Xinhai Li,Huaibin Wang,Kuo-Kun Tseng
2023-11-19
Abstract:Text-to-3D, known for its efficient generation methods and expansive creative potential, has garnered significant attention in the AIGC domain. However, the amalgamation of Nerf and 2D diffusion models frequently yields oversaturated images, posing severe limitations on downstream industrial applications due to the constraints of pixelwise rendering method. Gaussian splatting has recently superseded the traditional pointwise sampling technique prevalent in NeRF-based methodologies, revolutionizing various aspects of 3D reconstruction. This paper introduces a novel text to 3D content generation framework based on Gaussian splatting, enabling fine control over image saturation through individual Gaussian sphere transparencies, thereby producing more realistic images. The challenge of achieving multi-view consistency in 3D generation significantly impedes modeling complexity and accuracy. Taking inspiration from SJC, we explore employing multi-view noise distributions to perturb images generated by 3D Gaussian splatting, aiming to rectify inconsistencies in multi-view geometry. We ingeniously devise an efficient method to generate noise that produces Gaussian noise from diverse viewpoints, all originating from a shared noise source. Furthermore, vanilla 3D Gaussian-based generation tends to trap models in local minima, causing artifacts like floaters, burrs, or proliferative elements. To mitigate these issues, we propose the variational Gaussian splatting technique to enhance the quality and stability of 3D appearance. To our knowledge, our approach represents the first comprehensive utilization of Gaussian splatting across the entire spectrum of 3D content generation processes.

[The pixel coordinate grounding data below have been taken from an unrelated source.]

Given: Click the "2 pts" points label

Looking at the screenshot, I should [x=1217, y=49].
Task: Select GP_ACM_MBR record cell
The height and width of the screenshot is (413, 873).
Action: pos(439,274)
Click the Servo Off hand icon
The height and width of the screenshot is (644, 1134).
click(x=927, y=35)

Computer Vision and Pattern Recognition
What problem does this paper attempt to address?
The paper primarily aims to address the following issues: 1. **Multi-view Geometric Consistency Problem**: Current methods face challenges in maintaining consistency in multi-view rendering when learning 3D content from 2D diffusion models. This often leads to multi-view geometric consistency issues, especially when generating multi-view 2D diffusion using given text prompts. 2. **Rendering Speed Limitation**: NeRF (Neural Radiance Fields) and its derivative methods rely on point querying and rendering, resulting in a slow rendering process. This limits the development of related applications, making it particularly difficult to scale 3D generation frameworks in practical projects. 3. **Local Extremum Problem**: Content generation based on pure 3D Gaussian models tends to trap the model in local extrema, leading to artifacts such as floating points, glitches, or proliferative elements. To address these issues, the paper proposes the following contributions: - **A Novel Text-to-3D Framework Based on Gaussian Rendering**: For the first time, a new framework combining a Gaussian rendering pipeline and a fractional function of the Langevin dynamics diffusion model is proposed—GaussianDiffusion. This method significantly accelerates the rendering process and can generate the most realistic text-to-3D appearances to date. - **Structured Noise**: Structured noise from different perspectives is introduced to address the multi-view geometric consistency problem. By using noise injection methods, especially for multi-faceted structural issues, inherent noise constraints between images are achieved. - **Variational Gaussian Rendering Model**: To resolve the contradiction between accurate Gaussian graphic modeling and the instability of 2D diffusion models under multi-view conditions, the paper introduces a variational Gaussian rendering model. This mitigates the risk of the 3D Gaussian model converging to local extrema, thereby reducing artifacts such as floating points, glitches, or proliferative elements. In summary, through these innovations, the paper addresses key challenges in current text-to-3D generation technologies, including multi-view geometric consistency, rendering speed, and model stability.